Negotiation – a tough skill to learn at best, and an unlearnable black art at worst. No-one likes to negotiate unless they’re coming in with a position of having an overwhelming advantage. No one likes to lose – I get it.

However, when potential clients haggle on price, I’ve never understood the negotiation style of asking for a particular scenario, only to then revise the specs and hope for a pro-rated fee. As in, “How much is a 4 minute corporate VO?” and then when we give them a rate, they ask the cost for a 2 minutes script (which is what they had all along) and then express amazement that it’s not exactly 50% of the rate.

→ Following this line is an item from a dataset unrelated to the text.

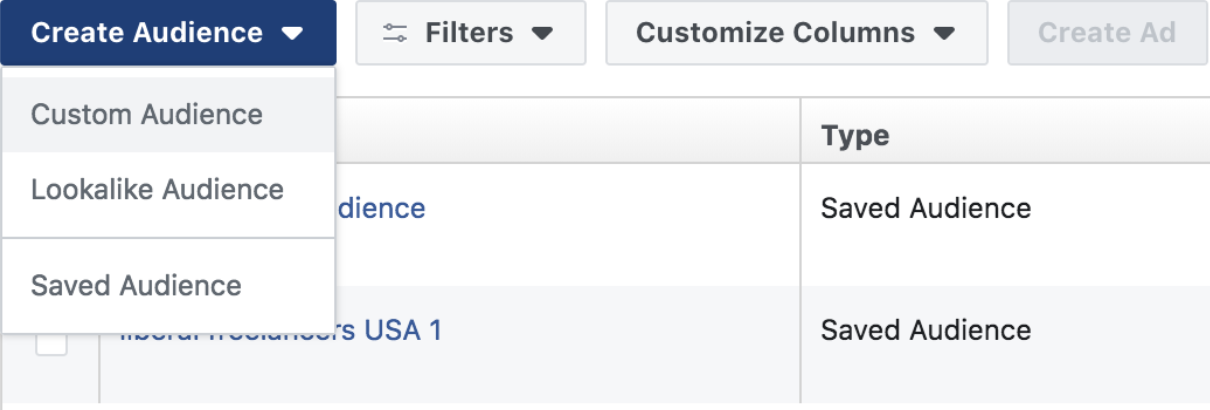The width and height of the screenshot is (1210, 410).
Task: Choose Lookalike Audience menu option
Action: click(168, 190)
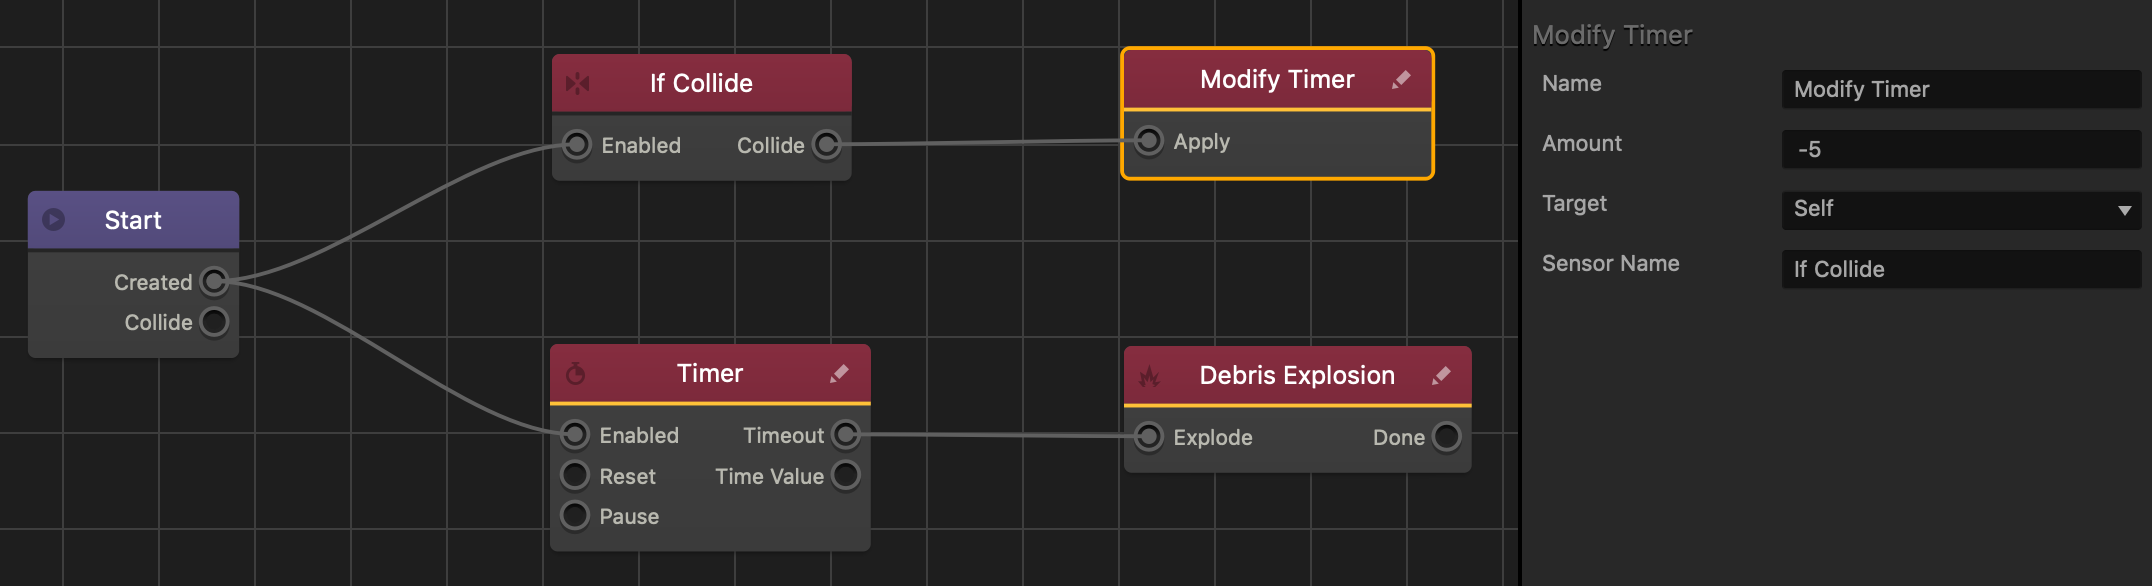Click the Start node play icon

There are such things as a minimum cost to bring a voice talent for a session. Trying to weasel down a rate below that minimum isn’t going to happen: if a talent wants S$500 for a particular script and then the client reveals their script is only 10% of the word count, it’s self-evident that we’re not about to offer a rate of S$50.

Besides, this reeks of the client trying to figure out our internal pricing structure. That’s a no-no. If we sense that the changing questions in the negotiation are trying to figure this out, there’s a high probability we will just stop replying.

The assumption the prospective client is making is the chance to get a paid gig in the door is paramount over anything else. As in, they don’t think we have the leverage to walk away, even if it is a crappy deal. Sometimes, people get so invested in a deal that they literally cannot afford to walk away from the table. That’s not us. We have to draw the line somewhere.

To quote a famous “Dexter” meme, “Surprise, Motherf##ker!” We have walked before and we will again. Save your tactics for negotiating with the used car dealer. Deal straight with us and we’ll deal straight with you.